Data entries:
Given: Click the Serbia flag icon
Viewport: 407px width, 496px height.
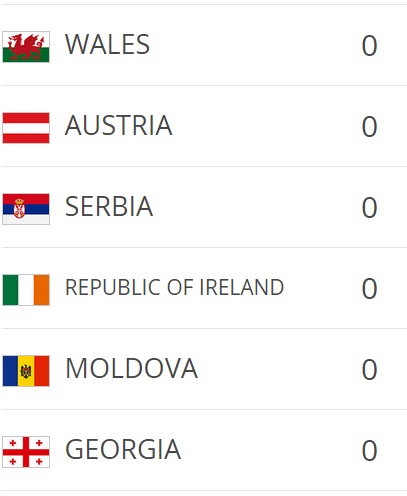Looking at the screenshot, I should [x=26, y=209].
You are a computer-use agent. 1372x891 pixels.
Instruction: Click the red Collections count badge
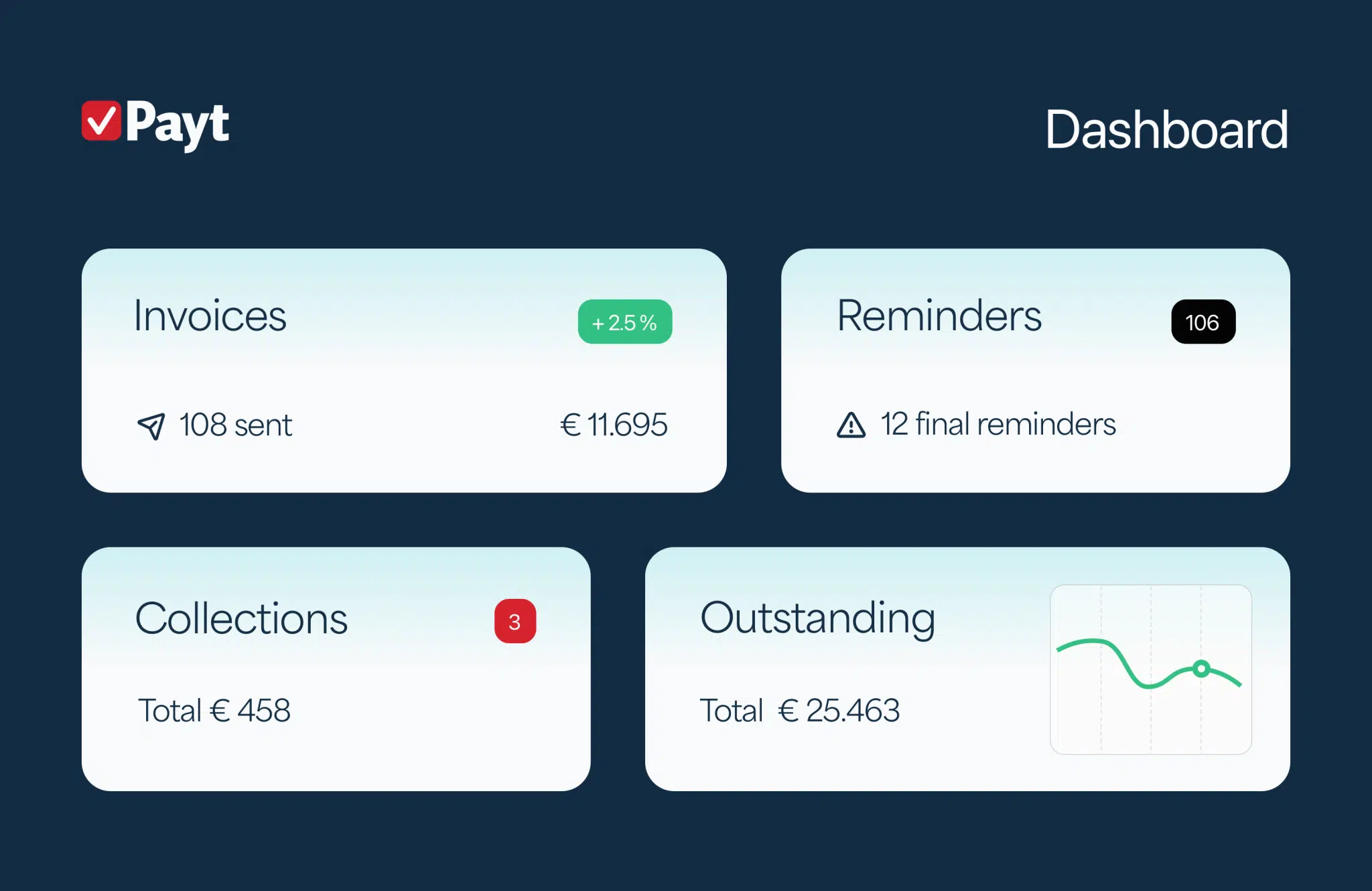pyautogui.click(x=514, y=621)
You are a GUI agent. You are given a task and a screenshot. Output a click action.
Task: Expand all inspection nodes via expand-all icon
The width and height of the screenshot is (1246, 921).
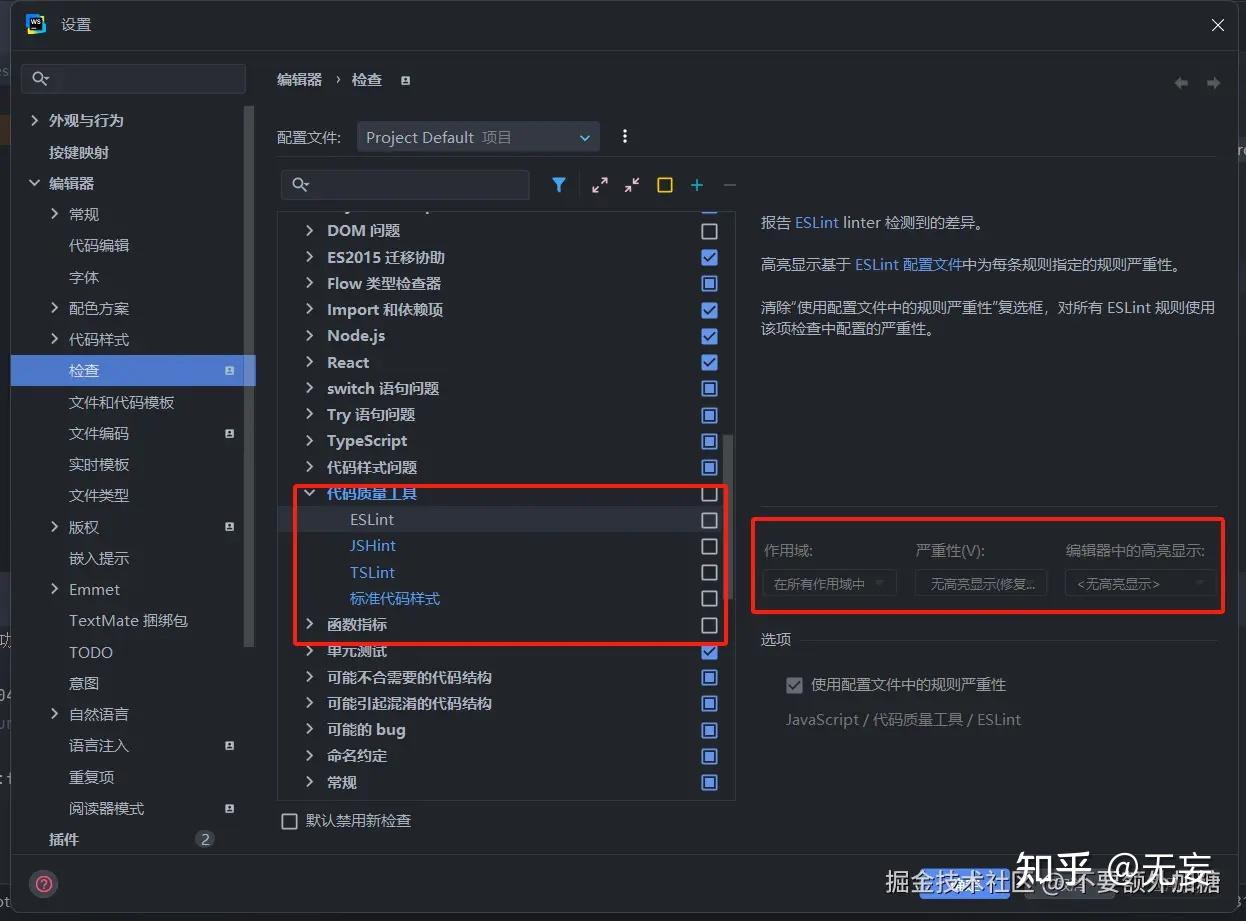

§ Instructions to follow
No pictures belong in the copy: reproduce exactly the lines above from the one that contains "You are a computer-use" through the last line of the entries.

§ Answer box
You are a computer-use agent. 1372x891 pixels.
Instruction: Click the red Collections count badge
pyautogui.click(x=514, y=621)
You are a GUI agent. You are given a task and a screenshot. Output a click action.
Task: Expand all inspection nodes via expand-all icon
The width and height of the screenshot is (1246, 921).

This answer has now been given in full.